● **Extract**
— start —
Most days in the game follow the same pattern. You must sow and water your plants and vegetables, care for the animals, talk to the villagers, gather resources in the forest or the mine, or simply walk around and explore the local areas. Every season comes with a couple of festivals which give a much-needed change of pace, and the game could certainly use a couple more of them. Sometimes the days turn out to be too long with not much to do, and as with most games in the genre, this could have benefitted from a couple of mini-games or extra activities for such occasions.
The game's greatest selling point is its visuals. You get a game where everything looks like it was drawn by hand, and the result is stunning. If you pick up the Switch version, you might notice some slight performance issues while playing in docked mode, but it's only a minor issue and nothing that hampers the experience. The surroundings, characters, and animals all look delightful, and taking a walk in the forest or at the beach is really relaxing when everything looks so amazing and picturesque. The music deserves some credit as well, which is unusual for games in the genre. Sure, it gets a little repetitive at times, since the tracks only change with the seasons, but if you choose to listen to the game's audio instead of Spotify or a podcast you will get some pleasant tunes.
The game also comes with a couple of quality improvements that elevate it. As usual, you have a stamina meter which is drained for most actions you do, and if you're not careful you'll collapse from exhaustion. Fortunately, the game has a couple of features that makes it easier to conserve your energy. One of these is that you can't repeat an action you've already done, such as water the same plant twice or mine a piece of land already mined. This might sound like a little thing, but not wasting energy on things you've already done is an important element in this kind of games.
Another handy feature is Noby's ability to lay down wherever he is and take a nap, something that's part of his character in the series (where he's known as The Lazy King). By resting an hour or two you'll recover stamina, preparing you for more tasks. These are all minor tweaks and features, but they really make a positive difference in the long run.
Doraemon Story of Seasons might not be the game generating the most buzz this season, but it's certainly a nice entry for Doraemon in the Western video game market. The combination of well-established characters and farming simulation is excellent, and the result is a charming and relaxing game. It might not have the same depth you find in similar games like Stardew Valley, but if the pixelated art style of the latter is not your cup of tea, Doraemon Story of Seasons might just be your thing.
8 / 10
Relaxing and charming mix of Doraemon and Story of Seasons, Quick progression due to the game's smaller scale, Small quality improvements, Beautiful audiovisuals.
More activities or mini games would've been nice, Less content than some of its competitors, Some Doraemon conventions might seems alien to those unfamiliar with the anime.
— end —
● **Dataset extract**
— start —
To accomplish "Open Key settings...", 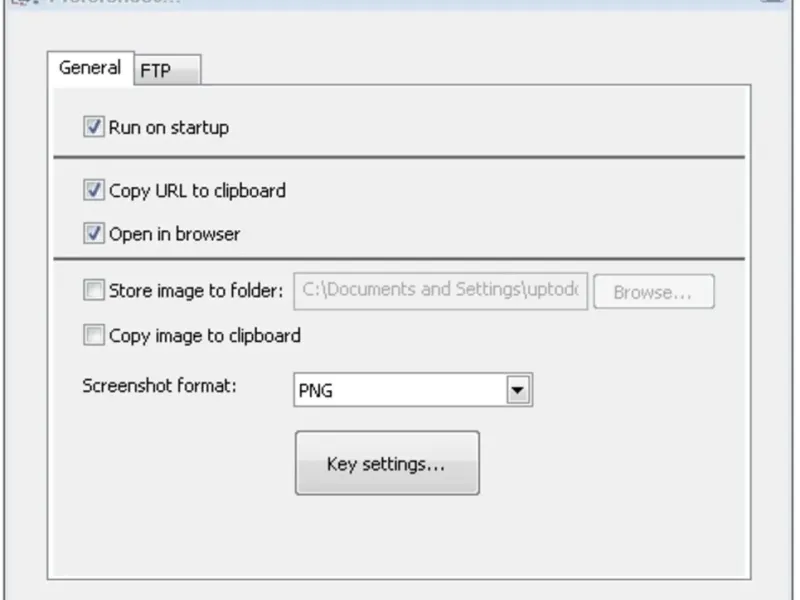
— end —
● **Task requirements**
Transcribe the passage of the Doraemon Story of Seasons review that begins at the words "The game's greatest" and stops after the words "some pleasant tunes.".

● **Completed exercise**
The game's greatest selling point is its visuals. You get a game where everything looks like it was drawn by hand, and the result is stunning. If you pick up the Switch version, you might notice some slight performance issues while playing in docked mode, but it's only a minor issue and nothing that hampers the experience. The surroundings, characters, and animals all look delightful, and taking a walk in the forest or at the beach is really relaxing when everything looks so amazing and picturesque. The music deserves some credit as well, which is unusual for games in the genre. Sure, it gets a little repetitive at times, since the tracks only change with the seasons, but if you choose to listen to the game's audio instead of Spotify or a podcast you will get some pleasant tunes.